Extract provided:
────

How to use Terraform at Scale for Federated IT Systems.

13 min readMay 14, 2021

Introduction to Terraform

Terraform is an opensource infrastructure as code software tool that provides a consistent approach and tools to manage cloud services. Terraform codifies cloud API’s into declarative configurations files enabling individuals and teams for easy provisioning of these cloud services and manage the state of their infrastructure.

Using this tool enables organisations to keep a track of the changes made to the infrastructure and rolling back to a previous state at any given point of time using any of the supported VCS.

With Terraform a developer is not only enabled to write infrastructure as code using declarative files but is also able to review the configuration changes before provisioning of services and plan the changes which matches expectations of the overall workload before actual provisioning.

Terraform also enables state management for easy rollbacks in case anything goes wrong with a change or can be used as a part of your disaster recovery and remediation plan through use of back ends and VCS.

Terraform is highly extensible and supports 500+ providers for cloud deployments.

A SIMPLE TERRAFORM WORKFLOW

A developer starts with identifying the requirements for the infrastructure and based on the need and business requirements writes the infrastructure code as a terraform(.tf) file. Then he can use the commands terrafom init, terraform plan, terraform apply to check his plan and provision the infrastructure on the cloud.

So far this looks good when we are working with very small teams and at a small scale. Resources keeps getting added to the core infrastructure and managed properly with the terraform state files, remote back ends and VCS to track any changes.

This is easy to maintain and manage, but there are still scope of improvement in order to avoid technical debt through using terraform modules and decomposing the overall architecture.

In general, this is how what a root directory might look like to provision 2 application stacks on 3 environments (QA, Staging & Prod) operating under a single VPC. This is close to some 400 lines of codes. Think of when it starts scaling up to 100–200 servers being managed at scale.

When your infra needs are smaller, 2 people working on infrastructure code is manageable. However, as and when the production scale graph moves up managing all this infra will start becoming chaotic. One small change in any critical infra resource can lead to failure of an existing workload and result in business or financial loss.

A FEW PROBLEMS WHEN SCALING UP

At scale adding more people, projects, environments increase the problems which comes with scalability.

Technical Debt
Multi-Tenancy, Visibility and Traceability
Code Re usability
Knowledge Silos
Risks of failure of existing infrastructure
Recovery from Failure
Diminishing Trust

To accommodate more people to develop and manage your infrastructure as the organisation scales, where you should not allow everyone to make changes to your infrastructure independently. It becomes more important to control the changes to your infrastructure.

Let us find out how we can cater to these problems with scaling by using the Terraform at scale framework.

This is primarily the work of Armon Dadgar (CEO-Hashicorp), an exemplary thought leader, who has beautifully explained in one of his walkthroughs on youtube.

────

Dataset extract:
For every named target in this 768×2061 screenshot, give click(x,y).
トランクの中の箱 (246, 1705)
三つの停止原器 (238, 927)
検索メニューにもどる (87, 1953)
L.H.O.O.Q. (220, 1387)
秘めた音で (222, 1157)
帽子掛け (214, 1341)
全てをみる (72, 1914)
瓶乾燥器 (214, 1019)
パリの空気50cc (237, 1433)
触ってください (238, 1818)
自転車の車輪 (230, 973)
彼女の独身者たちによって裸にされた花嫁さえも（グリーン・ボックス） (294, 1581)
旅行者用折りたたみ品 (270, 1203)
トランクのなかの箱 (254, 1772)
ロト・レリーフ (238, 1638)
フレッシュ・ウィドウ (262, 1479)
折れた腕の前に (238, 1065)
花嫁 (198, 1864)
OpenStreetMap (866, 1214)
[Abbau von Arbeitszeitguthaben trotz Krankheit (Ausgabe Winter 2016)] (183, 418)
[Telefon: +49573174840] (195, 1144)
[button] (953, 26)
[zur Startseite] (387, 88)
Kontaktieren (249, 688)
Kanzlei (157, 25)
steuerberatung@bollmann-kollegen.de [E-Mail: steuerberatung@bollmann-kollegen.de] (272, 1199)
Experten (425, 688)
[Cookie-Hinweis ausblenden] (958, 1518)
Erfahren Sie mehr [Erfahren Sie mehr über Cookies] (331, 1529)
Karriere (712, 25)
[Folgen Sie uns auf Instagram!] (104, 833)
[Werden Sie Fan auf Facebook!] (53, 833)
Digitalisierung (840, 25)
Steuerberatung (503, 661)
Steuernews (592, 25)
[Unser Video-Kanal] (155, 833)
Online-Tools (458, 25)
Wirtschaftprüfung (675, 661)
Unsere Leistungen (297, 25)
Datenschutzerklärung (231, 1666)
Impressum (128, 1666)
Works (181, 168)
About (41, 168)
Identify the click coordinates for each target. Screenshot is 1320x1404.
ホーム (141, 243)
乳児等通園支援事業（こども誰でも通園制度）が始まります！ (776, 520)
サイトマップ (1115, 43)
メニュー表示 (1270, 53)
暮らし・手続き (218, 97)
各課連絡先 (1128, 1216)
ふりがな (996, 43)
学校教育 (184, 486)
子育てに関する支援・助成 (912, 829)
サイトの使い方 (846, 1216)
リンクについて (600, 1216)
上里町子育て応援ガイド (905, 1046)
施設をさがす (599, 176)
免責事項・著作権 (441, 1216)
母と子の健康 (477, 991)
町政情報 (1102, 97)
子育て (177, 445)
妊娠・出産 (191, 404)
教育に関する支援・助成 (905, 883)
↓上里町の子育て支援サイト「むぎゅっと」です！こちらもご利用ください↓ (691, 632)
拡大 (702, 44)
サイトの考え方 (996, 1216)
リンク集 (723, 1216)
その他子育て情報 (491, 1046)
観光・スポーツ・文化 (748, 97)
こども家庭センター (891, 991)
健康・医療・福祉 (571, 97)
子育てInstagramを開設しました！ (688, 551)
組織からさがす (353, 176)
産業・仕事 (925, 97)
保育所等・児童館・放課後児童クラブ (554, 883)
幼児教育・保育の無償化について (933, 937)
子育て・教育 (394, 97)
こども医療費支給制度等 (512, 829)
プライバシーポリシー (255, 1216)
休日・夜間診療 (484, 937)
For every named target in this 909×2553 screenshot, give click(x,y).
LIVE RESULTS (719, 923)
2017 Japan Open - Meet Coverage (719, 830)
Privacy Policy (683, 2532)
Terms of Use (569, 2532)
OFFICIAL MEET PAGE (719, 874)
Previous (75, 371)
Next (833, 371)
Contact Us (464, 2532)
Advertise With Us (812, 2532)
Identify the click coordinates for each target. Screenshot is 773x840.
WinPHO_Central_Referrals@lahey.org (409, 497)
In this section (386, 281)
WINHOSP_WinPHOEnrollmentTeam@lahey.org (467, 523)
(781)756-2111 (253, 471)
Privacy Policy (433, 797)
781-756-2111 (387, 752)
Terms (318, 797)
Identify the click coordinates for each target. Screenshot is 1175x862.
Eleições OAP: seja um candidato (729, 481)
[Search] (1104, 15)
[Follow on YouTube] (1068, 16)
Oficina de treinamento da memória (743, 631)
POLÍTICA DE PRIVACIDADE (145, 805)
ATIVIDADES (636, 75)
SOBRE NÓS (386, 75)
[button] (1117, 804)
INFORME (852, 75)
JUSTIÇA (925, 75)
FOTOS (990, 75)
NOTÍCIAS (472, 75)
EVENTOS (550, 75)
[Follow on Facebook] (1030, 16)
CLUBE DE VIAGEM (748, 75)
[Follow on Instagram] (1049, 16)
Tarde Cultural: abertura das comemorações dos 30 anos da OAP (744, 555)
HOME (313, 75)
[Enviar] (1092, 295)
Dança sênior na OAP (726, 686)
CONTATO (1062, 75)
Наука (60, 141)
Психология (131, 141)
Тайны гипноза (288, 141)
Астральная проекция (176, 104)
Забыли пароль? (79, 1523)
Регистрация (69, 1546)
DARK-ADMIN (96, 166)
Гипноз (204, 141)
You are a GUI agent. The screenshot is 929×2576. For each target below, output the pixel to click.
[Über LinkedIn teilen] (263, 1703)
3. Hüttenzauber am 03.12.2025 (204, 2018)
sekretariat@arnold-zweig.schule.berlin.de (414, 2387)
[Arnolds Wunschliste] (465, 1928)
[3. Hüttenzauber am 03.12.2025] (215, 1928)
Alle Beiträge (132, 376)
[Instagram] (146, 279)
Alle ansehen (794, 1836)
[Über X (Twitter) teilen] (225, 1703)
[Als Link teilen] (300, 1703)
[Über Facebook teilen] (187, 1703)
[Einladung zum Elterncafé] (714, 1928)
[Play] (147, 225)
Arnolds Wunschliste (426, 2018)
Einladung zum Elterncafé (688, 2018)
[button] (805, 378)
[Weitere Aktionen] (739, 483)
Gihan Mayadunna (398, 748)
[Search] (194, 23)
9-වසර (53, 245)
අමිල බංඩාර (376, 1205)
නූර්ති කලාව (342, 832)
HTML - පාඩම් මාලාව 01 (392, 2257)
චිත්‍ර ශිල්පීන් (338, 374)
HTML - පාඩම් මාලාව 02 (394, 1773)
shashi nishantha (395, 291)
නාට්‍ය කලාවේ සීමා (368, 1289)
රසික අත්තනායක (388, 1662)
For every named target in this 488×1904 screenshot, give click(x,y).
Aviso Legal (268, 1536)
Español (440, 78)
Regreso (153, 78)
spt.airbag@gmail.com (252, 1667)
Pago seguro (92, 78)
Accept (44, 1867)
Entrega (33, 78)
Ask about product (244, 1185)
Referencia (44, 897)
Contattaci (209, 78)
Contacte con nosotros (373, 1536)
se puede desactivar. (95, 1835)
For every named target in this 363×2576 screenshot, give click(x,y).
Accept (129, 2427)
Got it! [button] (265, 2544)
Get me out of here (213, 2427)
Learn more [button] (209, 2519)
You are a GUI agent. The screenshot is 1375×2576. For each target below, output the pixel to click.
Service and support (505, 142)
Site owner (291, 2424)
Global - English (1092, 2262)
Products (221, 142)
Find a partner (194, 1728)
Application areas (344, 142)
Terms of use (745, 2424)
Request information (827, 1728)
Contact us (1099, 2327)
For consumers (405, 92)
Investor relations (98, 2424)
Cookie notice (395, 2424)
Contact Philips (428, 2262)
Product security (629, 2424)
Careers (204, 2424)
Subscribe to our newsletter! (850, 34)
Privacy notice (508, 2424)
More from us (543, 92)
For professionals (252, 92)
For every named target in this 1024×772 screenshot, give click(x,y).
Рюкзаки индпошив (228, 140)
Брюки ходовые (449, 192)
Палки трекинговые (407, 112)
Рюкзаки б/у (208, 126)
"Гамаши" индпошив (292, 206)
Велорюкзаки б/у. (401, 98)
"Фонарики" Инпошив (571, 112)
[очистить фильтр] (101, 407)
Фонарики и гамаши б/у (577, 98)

────

Work to complete:
a – Reproduce the passage of the Terraform article between "Terraform also enables" and "track any changes.", inclusive, word for word.
b – Pick up the Terraform article after its final sentence and keep writing it.

Answers to the exercises:
a –
Terraform also enables state management for easy rollbacks in case anything goes wrong with a change or can be used as a part of your disaster recovery and remediation plan through use of back ends and VCS.

Terraform is highly extensible and supports 500+ providers for cloud deployments.

A SIMPLE TERRAFORM WORKFLOW

A developer starts with identifying the requirements for the infrastructure and based on the need and business requirements writes the infrastructure code as a terraform(.tf) file. Then he can use the commands terrafom init, terraform plan, terraform apply to check his plan and provision the infrastructure on the cloud.

So far this looks good when we are working with very small teams and at a small scale. Resources keeps getting added to the core infrastructure and managed properly with the terraform state files, remote back ends and VCS to track any changes.

b –
Let us see how using Terraform and Terraform Cloud can help us manage all these problems with scaling and help us achieve terraform at scale.

PROBLEM WITH TECHNICAL DEBT WITH MONOLITHIC CODE BASE

To overcome this the first principle is to think of your infrastructure code like any application code and how you can decompose and break down your infrastructure to modular components and expose only what is necessary.

This is where it becomes important to think like your infrastructure stack as an application stack and ensure you are able to decompose your overall stack into modular components.

As Armon suggested in his walk through that you shall start looking at decomposing your infrastructure code as core services, middle-ware as services which can be used as shared resources and finally the application stack. Your infrastructure code stack shall look something like the below stack.

It is advised to break down large monolithic Terraform configurations into smaller ones, then assign each one to its own workspace and delegate permissions and responsibilities for them to the right users as per their roles.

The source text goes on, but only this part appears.